DATASET RECORDS —
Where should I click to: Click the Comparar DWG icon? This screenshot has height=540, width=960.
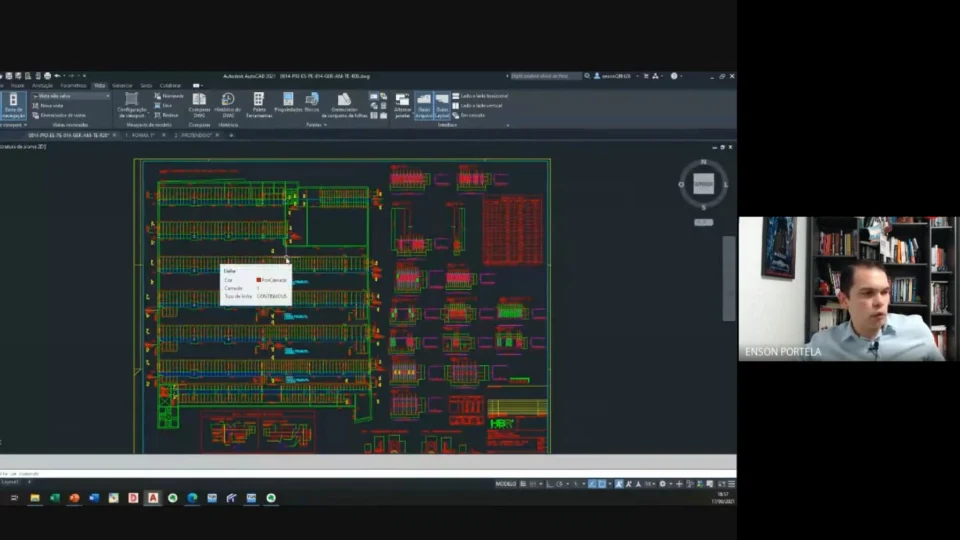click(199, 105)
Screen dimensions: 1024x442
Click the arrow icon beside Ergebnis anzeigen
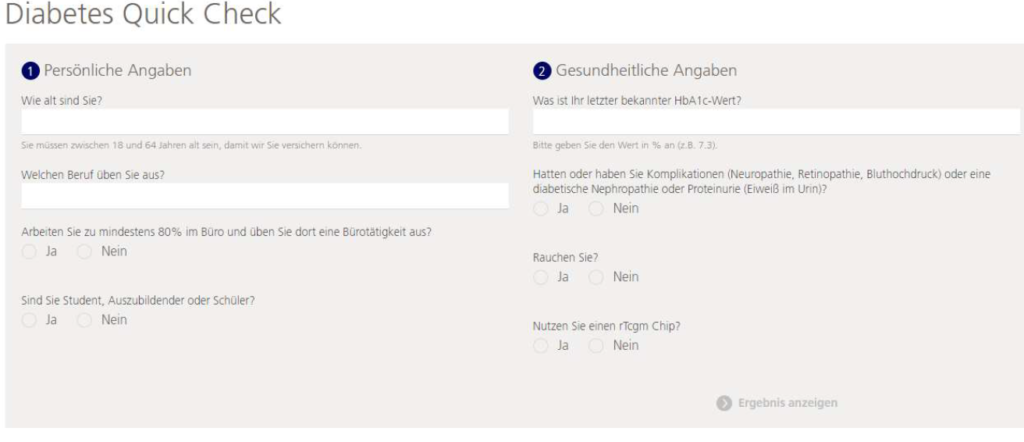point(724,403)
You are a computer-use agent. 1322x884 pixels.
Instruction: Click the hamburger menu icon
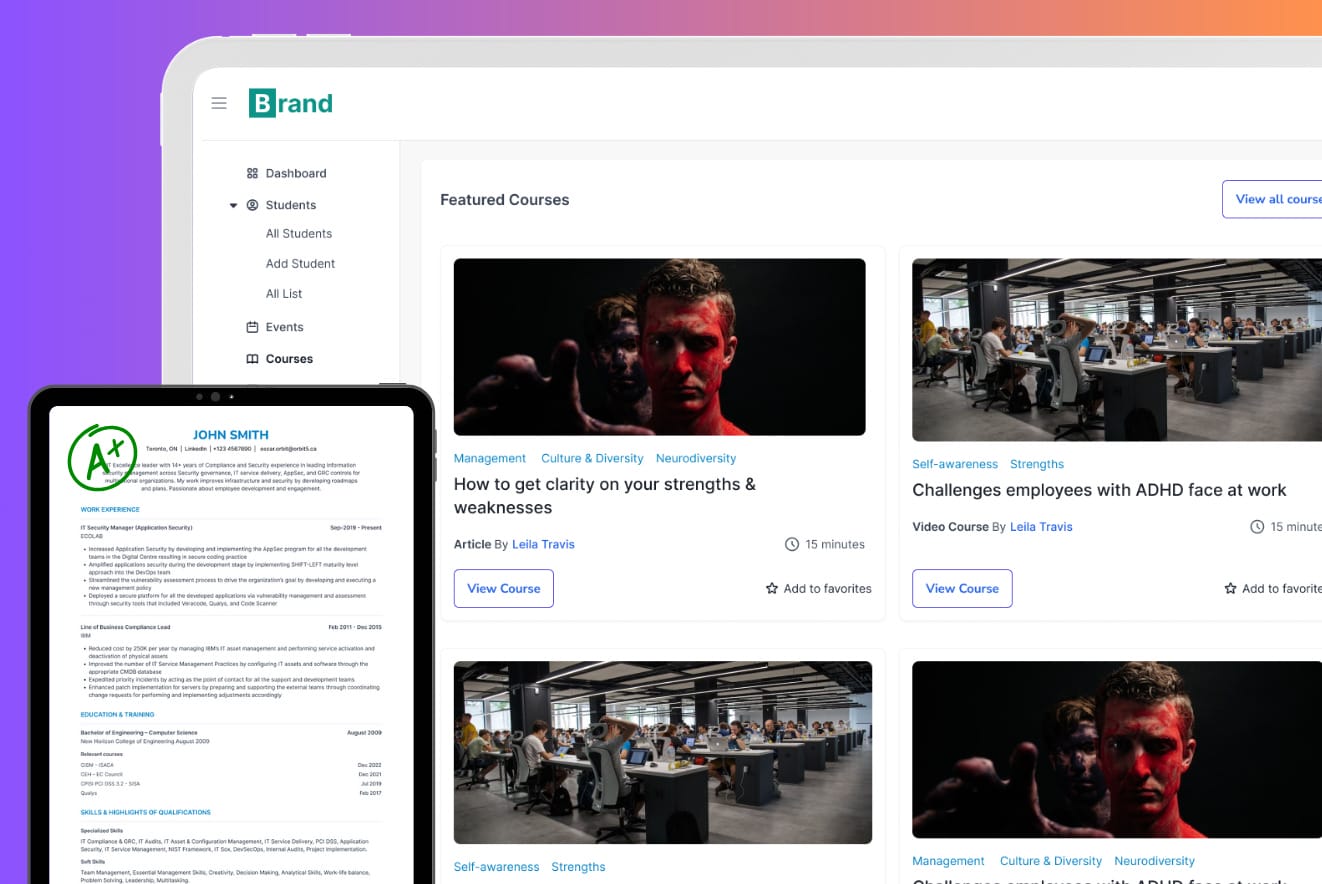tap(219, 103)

TASK OBJECTIVE —
Print each of the records above exactly as written, leaving no picture in the copy.

EXERCISE ANSWER —
Where should I click to: Click the Comparar DWG icon? This screenshot has height=540, width=960.
click(199, 105)
Screen dimensions: 1024x442
Click the arrow icon beside Ergebnis anzeigen
point(724,403)
You are a computer-use agent. 1322x884 pixels.
Instruction: Click the hamburger menu icon
tap(219, 103)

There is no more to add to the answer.